Two students practicing CPR on a baby dummy | Provided

Students in standard medical PPE snap on the world-renowned blue latex gloves nurse medical dummies in fashionable hospital gowns lying on white hospital beds draped in thin white linens — all part of Oak Park and River Forest High School’s nursing program that allows students to get dual credit at Triton in order to earn credits and hours toward their Certified Nursing Assistant (CNA) license.

The Fundamentals of Nursing class allows students to get 40 hours of clinical experience at Rush Hospital while training in class with real medical equipment. Students are trained in 21 nursing skills, including first aid, the treatment of patients with Alzheimer’s or dementia, CPR, medical charting, feeding patients, disease prevention and more.

Allison Hennings who was an ICU nurse for 12 years before becoming a biology teacher at OPRF, said it’s amazing to see “the nursing world for the very first time through the eyes of the student.”

Brian Dubina teaching students how to make an effective resume | Provided

During the pandemic years of 2020-2021, some students became qualified for their CNA license. Now students will once again be able to qualify for their CNA license and, with the help of Brian Dubina, pre-vocational education coordinator at OPRF, students learn to create exceptional resumes that will connect them directly to the medical field after high school.

The class features students of all races, genders, and ethnicities sharing an interest in the medical field. Kristian Bray, an 18-year-old senior at OPRF, says “It plays into my future; it gives me a chance to have a realistic experience in something I see myself maybe pursuing.”

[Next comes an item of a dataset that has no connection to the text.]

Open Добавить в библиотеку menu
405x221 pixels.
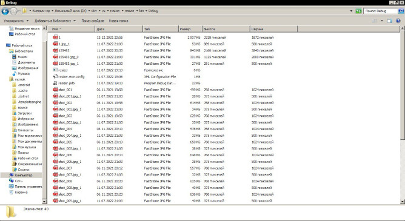[x=55, y=21]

The nursing lab is filled with old hospital beds and medical equipment that the students use to practice basic skills like taking blood pressure, handling patients during physical therapy, and changing bed linens. Students go from practicing medical terms and case studies to doing hands-on lessons, such as taking each other’s blood pressure.

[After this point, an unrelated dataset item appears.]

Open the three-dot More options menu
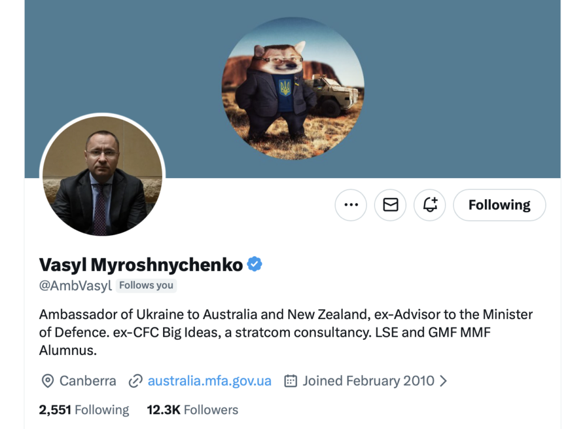587x429 pixels. click(x=351, y=205)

Katye Ashton dressed in medical PPE | Provided

Fundamentals of Nursing began in 2017. This year, 52 students are learning the fundamentals. Hennings, who is also the sponsor for Future Medical Leaders of America at OPRF, explains that the world is currently experiencing a severe shortage in CNAs which makes this class all the more important to inspire future first responders.

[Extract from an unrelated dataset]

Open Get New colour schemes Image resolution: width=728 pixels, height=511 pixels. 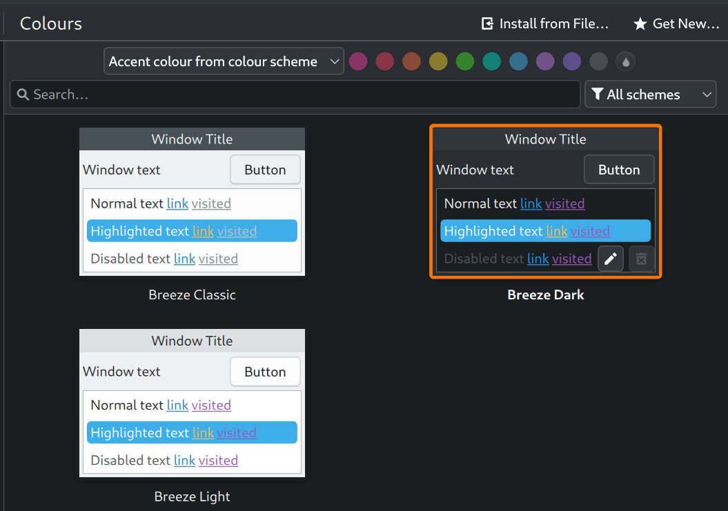click(677, 23)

Sam Brown, a senior at OPRF, called it “an opportunity to move straight forward into hospital work.” Though he doesn’t plan to go into the medical field, he does enjoy this class, especially the hands-on experience they get.

In the first few weeks of class, students are certified in CPR and the Heimlich maneuver before going into the hospital setting. Every three weeks, students visit Rush Hospital for clinicals where they are able to work with real patients. Many said they enjoy the experience of working in a hospital setting.

Jaclyn Thompson, who’s been co-teaching this class for six years at OPRF, and was previously a nurse for eight years, said she “loves watching [students] develop their confidence over their own clinical experience. I’m excited to see where it will go in future.”